This debate about the content of the university curriculum comes at a time of growing interest in the study of economics among secondary school students in the UK. The number of A-Level students has grown by more than 50% since 2006 (Riley 2011). Teachers of sixth-form economics attending the conference pleaded for the inclusion in universities’ courses of important areas of economics they are now teaching in schools, including behavioural economics; money and banking; fast-growing economies; simulations and experimental techniques; economic history; and new technologies and network models. They also argued that university teachers need to make greater use of the internet as a medium for teaching, and other pedagogical innovations, saying that schools have become significantly better than universities in terms of active learning3.
A working group involving academics, employers including the Government Economic Service, the Royal Economic Society, and the Economics Network will be considering practical measures to respond to this plea, and ensure that the economics profession does not waste this crisis. It would be a sad irony if the teaching of economics at universities cannot evolve at exactly the point at which the intellectual and empirical advances in economics in the past 20–30 years are proving so fruitful (Coyle 2012).
Coyle, Diane (2012), “Do economic crises reflect crises in economics?”, Keynote address, 'Rethinking Economics' conference, Stiftverband für die Deutsche Wissenschaft/Handelsblatt, Frankfurt am Main, 23 January.
Haldane, Andrew and Robert May (2011), “Systemic Risk in Banking Eco-systems”, Nature, 469:351-355.
Riley, Jim (2011), “A Level Economics continues to grow”, tutor2u.net.
1 Held at the Bank of England on 7 February 2012.

→ Given information:
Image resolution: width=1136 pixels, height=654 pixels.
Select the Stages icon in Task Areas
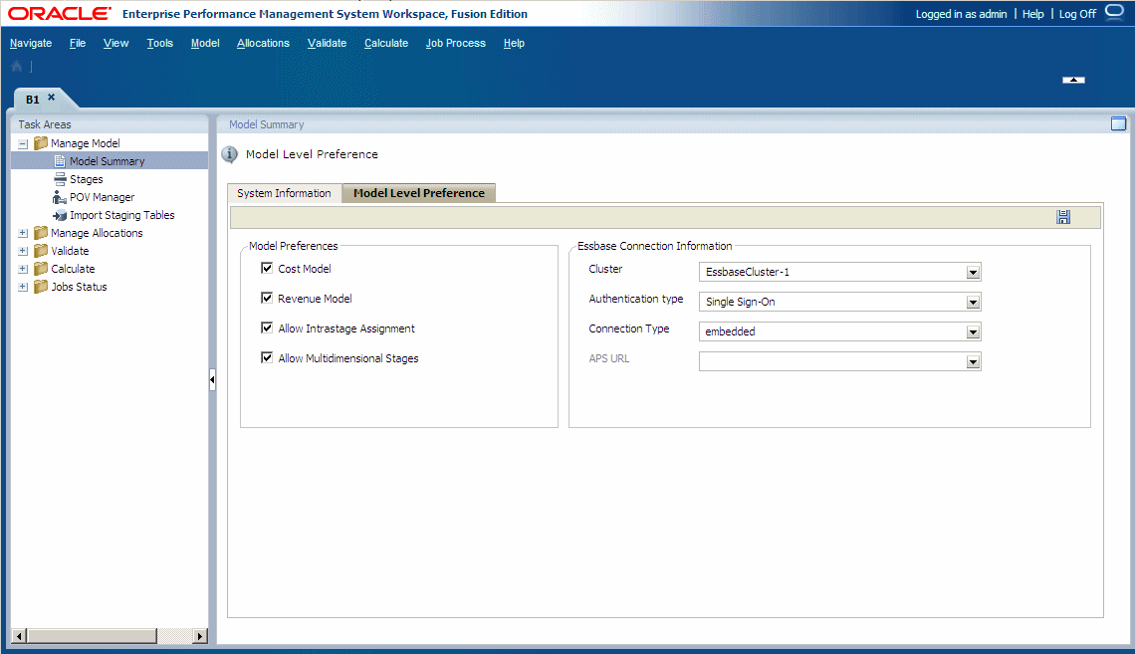[60, 178]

→ Exercises:
1. In the passage on the economics curriculum, by how much has the number of A-Level students grown since 2006?
2. List the areas of economics that, according to the passage on the economics curriculum, sixth-form teachers asked universities to include in their courses.
Please answer from the text alone and not from the listing.

→ Expected responses:
1. By more than 50%.

2.
- behavioural economics
- money and banking
- fast-growing economies
- simulations and experimental techniques
- economic history
- new technologies and network models